## [Fragmento extraído]
Autorretrato del Maestro muralista mexicano Montoya de la Cruz |
Discurso inaugural
de las Jornadas Intercontinentales de Arte y Cultura
Palacio de los Gurza, Universidad Juárez de Durango (UJED)
Distinguido Sr. Rector, queridos profesores y estudiantes de la Escuela de Arte, Escultura y Artesanías de la UJED, autoridades académicas, amigos y amigas de esta hora cierta, veraniega, a 24 grados de latitud norte y 104 de longitud oeste, en la ciudad de Durango, México, pretérita Nueva Vizcaya y perla del Guadiana en este ahora presente y compartido por todos nosotros, que hemos sido convidados a participar de todos los modos deseables en el marco inolvidable de unas jornadas intercontinentales sobre arte y cultura y que nos hacen partícipes, por el esfuerzo y la ilusión de sus organizadores, alumnos y jóvenes creadores de la EPEA, de un mismo latido a la búsqueda tanto de lo bello como de lo sublime, pues no ha sido otra y distinta la aspiración del arte en todos los tiempos, cuando la mirada del hombre y de la mujer del otrora se volcaban con perplejidad absoluta ante un paisaje, un óleo, una escultura o cualquier obra de manufactura viva que tuviese el aura de lo creado en el tiempo misceláneo de todas las historias contadas y por contar.
Deseo comenzar esta intervención vespertina, en el recién conocido Palacio de los Gurza, agradeciendo con la mano en el corazón la oportunidad de estar con ustedes, viniendo de tan lejos, y de varios lugares a la vez, pues por mi propio acento podrán atestiguar que provengo de las islas Canarias y de mi propio testimonio ya verán que les daré noticias de un lugar de Castilla de cuyo nombre todos tendremos alguna historia personal que confiar, siendo como es la literatura en español lo que nos une para toda la eternidad que es la de la memoria y la palabra.

## [Datos de origen]
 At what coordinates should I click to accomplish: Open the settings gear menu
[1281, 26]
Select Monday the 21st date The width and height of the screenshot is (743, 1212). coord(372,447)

## [Tareas]
a) Copie del discurso inaugural el pasaje que comienza en "Autorretrato del Maestro" y termina en "de Durango (UJED)".
b) Responda estas preguntas sobre el discurso inaugural, cada una en su propia línea:
(i) ¿En qué edificio se pronuncia el discurso?
(ii) ¿A cuántos grados de latitud norte se sitúa la ciudad de Durango según el texto?
(iii) ¿De qué islas dice provenir quien habla?
Los datos no guardan ninguna relación con el discurso inaugural.

## [Respuestas completas]
a)
Autorretrato del Maestro muralista mexicano Montoya de la Cruz |
Discurso inaugural
de las Jornadas Intercontinentales de Arte y Cultura
Palacio de los Gurza, Universidad Juárez de Durango (UJED)

b)
(i) En el Palacio de los Gurza, de la Universidad Juárez de Durango (UJED).
(ii) A 24 grados de latitud norte.
(iii) De las islas Canarias.